1. Heard Mr. K. Lahkar, learned Amicus Curiae appearing for the appellant. Also heard Mr. K.A. Mazumder, learned Additional Public Prosecutor, Assam.

2. This appeal from jail is presented against the judgment dated 10.03.2015 passed by the learned Additional Sessions Judge (FTC), Lakhimpur, in Sessions Case No.126(NL)/2014, corresponding to G.R. Case No.783/2014, arising out of N.L. Police Station Case No.413/2014 under Section 302 IPC. By the impugned judgment, the appellant is convicted under Section 302 IPC and sentenced to suffer rigorous imprisonment for life with a fine of Rs.15,000/-, in default of payment of fine, to undergo further rigorous imprisonment for 6(six) months.

3. At about 9.25 P.M. on 03.05.2014, one Anaru Malpaharia came to the Silonibari Out Post and informed by submitting an ejahar that around 7.30 P.M. on that day, Harilal Malpaharia, a resident of the same line where the informant was also residing, killed his wife, Sukurmoni Malpaharia, by hitting her in the head with an iron hammer. A General Diary Entry (Ext-7) being G.D.E. No.53 dated 03.05.2014 was recorded and the same was sent to the Officer-in-Charge, North Lakhimpur Police Station for registering a case, wherein, the ejahar (Ext-1) was registered as N.L. P.S. Case No.413/2014 under Section 302 IPC.

4. After completion of investigation, police submitted charge-sheet against the accused-appellant under Section 302 IPC. The case being exclusively triable by the Court of Sessions, the same was committed by the Committal Magistrate vide order dated 24.07.2014 to the Court of Sessions Judge, North Lakhimpur and on transfer for disposal to the Court of learned Additional Sessions Judge (FTC), Lakhimpur, Sessions Case No.126(NL)/2014 was registered. Charge being read over, the accused pleaded not guilty and claimed to be tried.

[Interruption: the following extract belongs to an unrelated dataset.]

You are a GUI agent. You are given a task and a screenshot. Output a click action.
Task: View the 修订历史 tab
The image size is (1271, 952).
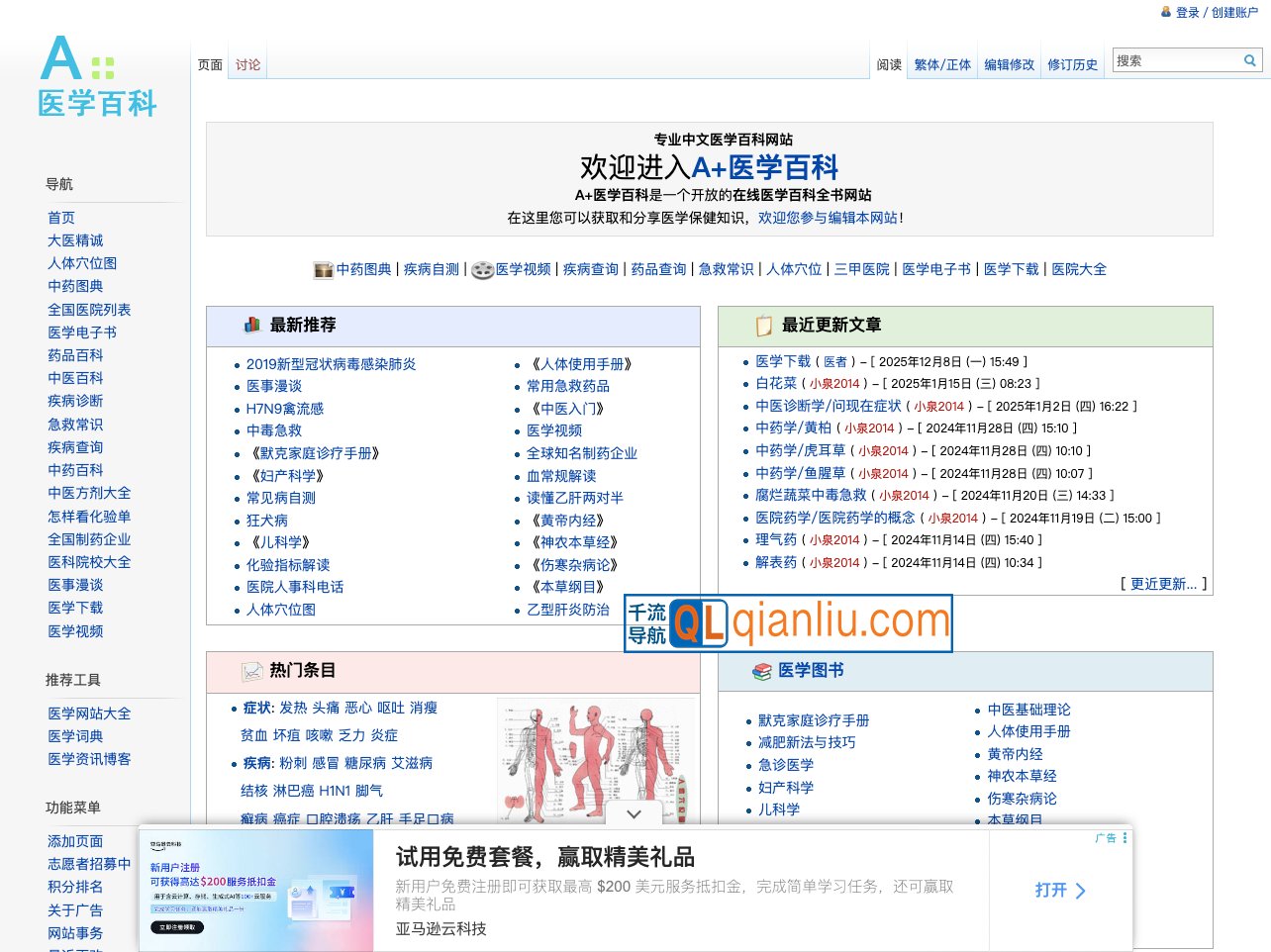point(1073,64)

5. During trial, prosecution examined 9 witnesses. Apart from exhibiting the ejahar and the G.D. Entry, the prosecution also exhibited the Inquest Report, Seizure List by which a hammer was seized, Post-Mortem Report, Sketch Map, Charge-Sheet as Ext-2, Ext-3, Ext-4, Ext-5 and Ext-6, respectively. Defence adduced no evidence. The plea taken by the appellant was of denial.

6. The learned Trial Court based its order of conviction on circumstantial evidence.

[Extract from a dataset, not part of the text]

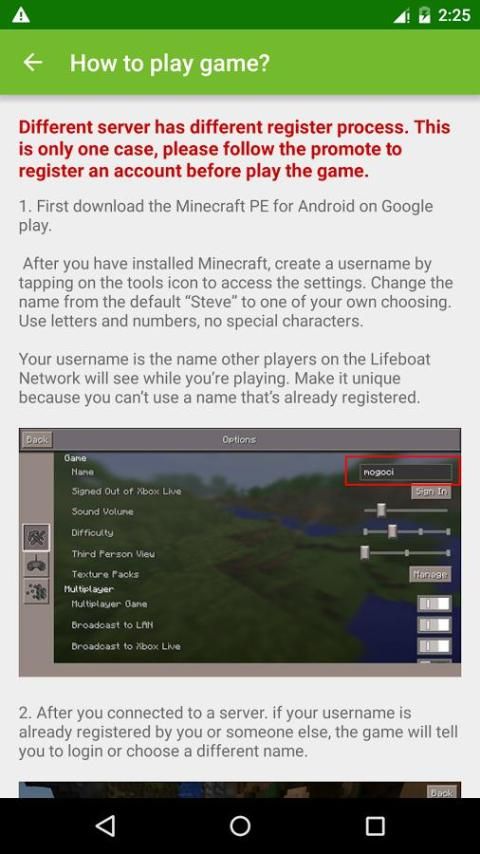Tap the warning triangle in status bar
Viewport: 480px width, 854px height.
click(21, 15)
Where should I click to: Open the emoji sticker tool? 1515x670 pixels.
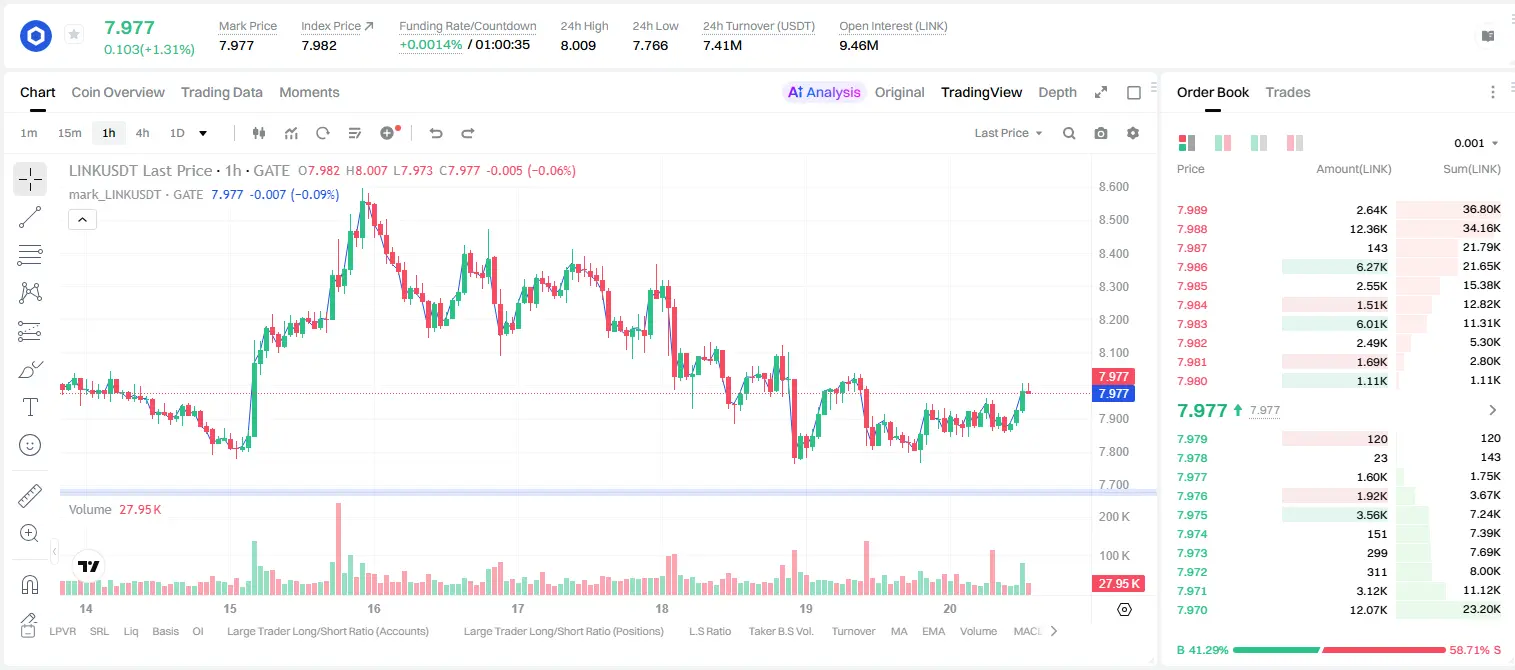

7. Mr. Lahkar, learned Amicus Curiae has submitted that the learned Trial Court was manifestly wrong in concluding that the prosecution was able to prove the offence against the accused beyond all reasonable doubts and that the circumstances emanating from the evidence on record formed a chain so complete that there was no escape from the conclusion that within all human probability, the crime was committed by the accused and none else and that other circumstantial evidence are also inconsistent with the innocence of the accused. Another submission advanced by Mr. Lahkar is that there are contradictions in the evidence of prosecution witnesses. In a case, which rests on circumstantial evidence, prosecution has to prove motive for the crime and in the instant case, prosecution failed to prove motive for the crime allegedly committed by the appellant, he submits. His further submission is that the weapon of offence, namely, the iron hammer was not sent with the finger print of the appellant for Forensic Science Examination and as such there was no proof that the hammer was used by the appellant. He has also submitted that ejahar was lodged by PW-1 on the basis of information received by him from his nephew Pabin over telephone and non-examination of Pabin is fatal to the prosecution case.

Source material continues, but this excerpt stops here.